Short problem: Rewrite the entries below as a numbered list with one line per item, leaving out the blank lines.

Material provided:
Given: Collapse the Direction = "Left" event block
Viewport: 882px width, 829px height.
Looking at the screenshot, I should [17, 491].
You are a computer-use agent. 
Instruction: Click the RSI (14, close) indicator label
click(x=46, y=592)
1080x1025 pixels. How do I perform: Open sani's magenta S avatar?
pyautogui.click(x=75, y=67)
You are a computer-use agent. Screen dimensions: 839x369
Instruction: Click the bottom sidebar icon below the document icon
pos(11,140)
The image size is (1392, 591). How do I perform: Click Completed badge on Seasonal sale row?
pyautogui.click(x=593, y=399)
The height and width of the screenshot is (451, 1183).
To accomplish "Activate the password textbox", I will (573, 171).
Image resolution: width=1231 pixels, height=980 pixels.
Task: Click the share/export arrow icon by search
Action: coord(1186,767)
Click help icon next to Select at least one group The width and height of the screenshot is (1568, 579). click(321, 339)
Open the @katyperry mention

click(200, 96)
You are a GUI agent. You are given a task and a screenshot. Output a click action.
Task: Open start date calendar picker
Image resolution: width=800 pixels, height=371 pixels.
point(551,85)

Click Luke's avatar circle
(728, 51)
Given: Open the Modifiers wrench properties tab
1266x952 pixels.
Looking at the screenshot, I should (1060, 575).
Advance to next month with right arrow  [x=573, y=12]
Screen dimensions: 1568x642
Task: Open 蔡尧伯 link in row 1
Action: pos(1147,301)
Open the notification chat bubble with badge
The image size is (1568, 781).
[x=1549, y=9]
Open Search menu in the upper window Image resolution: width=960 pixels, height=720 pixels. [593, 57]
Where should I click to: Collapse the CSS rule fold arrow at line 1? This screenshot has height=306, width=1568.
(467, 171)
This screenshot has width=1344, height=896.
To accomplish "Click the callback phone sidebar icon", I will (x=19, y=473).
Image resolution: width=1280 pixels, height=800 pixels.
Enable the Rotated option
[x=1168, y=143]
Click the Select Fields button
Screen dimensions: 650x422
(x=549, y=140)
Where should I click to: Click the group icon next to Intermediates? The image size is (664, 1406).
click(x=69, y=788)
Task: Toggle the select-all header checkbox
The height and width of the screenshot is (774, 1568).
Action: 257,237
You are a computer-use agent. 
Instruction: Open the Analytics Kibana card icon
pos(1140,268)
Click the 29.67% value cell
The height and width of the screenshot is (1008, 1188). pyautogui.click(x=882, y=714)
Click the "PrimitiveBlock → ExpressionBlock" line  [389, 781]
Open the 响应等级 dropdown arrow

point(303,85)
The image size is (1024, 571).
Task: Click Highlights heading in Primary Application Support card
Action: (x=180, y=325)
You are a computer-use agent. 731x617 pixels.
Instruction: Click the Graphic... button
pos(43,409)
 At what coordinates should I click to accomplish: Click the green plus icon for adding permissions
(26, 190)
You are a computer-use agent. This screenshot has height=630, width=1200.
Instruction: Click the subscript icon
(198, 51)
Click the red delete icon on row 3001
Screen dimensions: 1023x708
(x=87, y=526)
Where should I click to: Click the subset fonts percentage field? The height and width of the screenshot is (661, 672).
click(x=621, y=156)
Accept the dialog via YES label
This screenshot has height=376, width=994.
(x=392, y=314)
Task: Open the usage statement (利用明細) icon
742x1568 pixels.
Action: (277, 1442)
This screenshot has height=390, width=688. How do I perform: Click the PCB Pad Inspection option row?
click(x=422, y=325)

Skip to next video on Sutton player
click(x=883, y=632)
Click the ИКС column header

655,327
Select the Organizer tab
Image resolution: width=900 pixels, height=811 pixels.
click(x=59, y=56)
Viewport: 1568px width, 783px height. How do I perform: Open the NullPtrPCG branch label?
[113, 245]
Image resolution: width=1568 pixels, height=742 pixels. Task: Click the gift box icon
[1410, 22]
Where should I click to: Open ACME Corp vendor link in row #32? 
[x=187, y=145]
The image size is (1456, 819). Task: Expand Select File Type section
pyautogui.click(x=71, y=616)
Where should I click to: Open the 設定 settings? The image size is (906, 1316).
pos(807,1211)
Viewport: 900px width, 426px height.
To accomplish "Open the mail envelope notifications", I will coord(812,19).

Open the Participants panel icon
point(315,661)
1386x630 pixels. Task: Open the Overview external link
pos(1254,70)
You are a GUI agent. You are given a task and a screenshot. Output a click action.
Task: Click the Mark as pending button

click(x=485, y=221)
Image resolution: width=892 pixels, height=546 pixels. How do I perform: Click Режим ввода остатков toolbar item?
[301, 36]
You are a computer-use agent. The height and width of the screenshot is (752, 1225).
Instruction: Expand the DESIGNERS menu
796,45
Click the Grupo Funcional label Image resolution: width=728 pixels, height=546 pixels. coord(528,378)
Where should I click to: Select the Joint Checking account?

Task output:
1. Given: Collapse the Direction = "Left" event block
2. Viewport: 882px width, 829px height.
3. Looking at the screenshot, I should [17, 491].
4. You are a computer-use agent. 
5. Instruction: Click the RSI (14, close) indicator label
6. click(x=46, y=592)
7. 1080x1025 pixels. How do I perform: Open sani's magenta S avatar?
8. pyautogui.click(x=75, y=67)
9. You are a computer-use agent. Screen dimensions: 839x369
10. Instruction: Click the bottom sidebar icon below the document icon
11. pos(11,140)
12. The image size is (1392, 591). How do I perform: Click Completed badge on Seasonal sale row?
13. pyautogui.click(x=593, y=399)
14. The height and width of the screenshot is (451, 1183).
15. To accomplish "Activate the password textbox", I will (573, 171).
16. Image resolution: width=1231 pixels, height=980 pixels.
17. Task: Click the share/export arrow icon by search
18. Action: coord(1186,767)
19. Click help icon next to Select at least one group The width and height of the screenshot is (1568, 579). click(321, 339)
20. Open the @katyperry mention
21. click(200, 96)
22. You are a GUI agent. You are given a task and a screenshot. Output a click action.
23. Task: Open start date calendar picker
24. Image resolution: width=800 pixels, height=371 pixels.
25. point(551,85)
26. Click Luke's avatar circle
27. (728, 51)
28. Given: Open the Modifiers wrench properties tab
29. 1266x952 pixels.
30. Looking at the screenshot, I should (1060, 575).
31. Advance to next month with right arrow  [x=573, y=12]
32. Screen dimensions: 1568x642
33. Task: Open 蔡尧伯 link in row 1
34. Action: pos(1147,301)
35. Open the notification chat bubble with badge
36. The image size is (1568, 781).
37. [x=1549, y=9]
38. Open Search menu in the upper window Image resolution: width=960 pixels, height=720 pixels. [593, 57]
39. Where should I click to: Collapse the CSS rule fold arrow at line 1? This screenshot has height=306, width=1568.
40. (467, 171)
41. This screenshot has width=1344, height=896.
42. To accomplish "Click the callback phone sidebar icon", I will (x=19, y=473).
43. Image resolution: width=1280 pixels, height=800 pixels.
44. Enable the Rotated option
45. [x=1168, y=143]
46. Click the Select Fields button
47. Screen dimensions: 650x422
48. (x=549, y=140)
49. Where should I click to: Click the group icon next to Intermediates? The image size is (664, 1406).
50. click(x=69, y=788)
51. Task: Toggle the select-all header checkbox
52. The height and width of the screenshot is (774, 1568).
53. Action: 257,237
54. You are a computer-use agent. 
55. Instruction: Open the Analytics Kibana card icon
56. pos(1140,268)
57. Click the 29.67% value cell
58. The height and width of the screenshot is (1008, 1188). pyautogui.click(x=882, y=714)
59. Click the "PrimitiveBlock → ExpressionBlock" line  [389, 781]
60. Open the 响应等级 dropdown arrow
61. point(303,85)
62. The image size is (1024, 571).
63. Task: Click Highlights heading in Primary Application Support card
64. Action: (x=180, y=325)
65. You are a computer-use agent. 731x617 pixels.
66. Instruction: Click the Graphic... button
67. pos(43,409)
68.  At what coordinates should I click to accomplish: Click the green plus icon for adding permissions
69. (26, 190)
70. You are a computer-use agent. This screenshot has height=630, width=1200.
71. Instruction: Click the subscript icon
72. (198, 51)
73. Click the red delete icon on row 3001
74. Screen dimensions: 1023x708
75. (x=87, y=526)
76. Where should I click to: Click the subset fonts percentage field? The height and width of the screenshot is (661, 672).
77. click(x=621, y=156)
78. Accept the dialog via YES label
79. This screenshot has height=376, width=994.
80. (x=392, y=314)
81. Task: Open the usage statement (利用明細) icon
82. 742x1568 pixels.
83. Action: (277, 1442)
84. This screenshot has height=390, width=688. How do I perform: Click the PCB Pad Inspection option row?
85. click(x=422, y=325)
86. Skip to next video on Sutton player
87. click(x=883, y=632)
88. Click the ИКС column header
89. 655,327
90. Select the Organizer tab
91. Image resolution: width=900 pixels, height=811 pixels.
92. click(x=59, y=56)
93. Viewport: 1568px width, 783px height. How do I perform: Open the NullPtrPCG branch label?
94. [113, 245]
95. Image resolution: width=1568 pixels, height=742 pixels. Task: Click the gift box icon
96. [1410, 22]
97. Where should I click to: Open ACME Corp vendor link in row #32? 
98. [x=187, y=145]
99. The image size is (1456, 819). Task: Expand Select File Type section
100. pyautogui.click(x=71, y=616)
101. Where should I click to: Open the 設定 settings? The image size is (906, 1316).
102. pos(807,1211)
103. Viewport: 900px width, 426px height.
104. To accomplish "Open the mail envelope notifications", I will coord(812,19).
105. Open the Participants panel icon
106. point(315,661)
107. 1386x630 pixels. Task: Open the Overview external link
108. pos(1254,70)
109. You are a GUI agent. You are given a task and a screenshot. Output a click action.
110. Task: Click the Mark as pending button
111. click(x=485, y=221)
112. Image resolution: width=892 pixels, height=546 pixels. How do I perform: Click Режим ввода остатков toolbar item?
113. [301, 36]
114. You are a computer-use agent. The height and width of the screenshot is (752, 1225).
115. Instruction: Expand the DESIGNERS menu
116. 796,45
117. Click the Grupo Funcional label Image resolution: width=728 pixels, height=546 pixels. coord(528,378)
118. Where should I click to: Select the Joint Checking account?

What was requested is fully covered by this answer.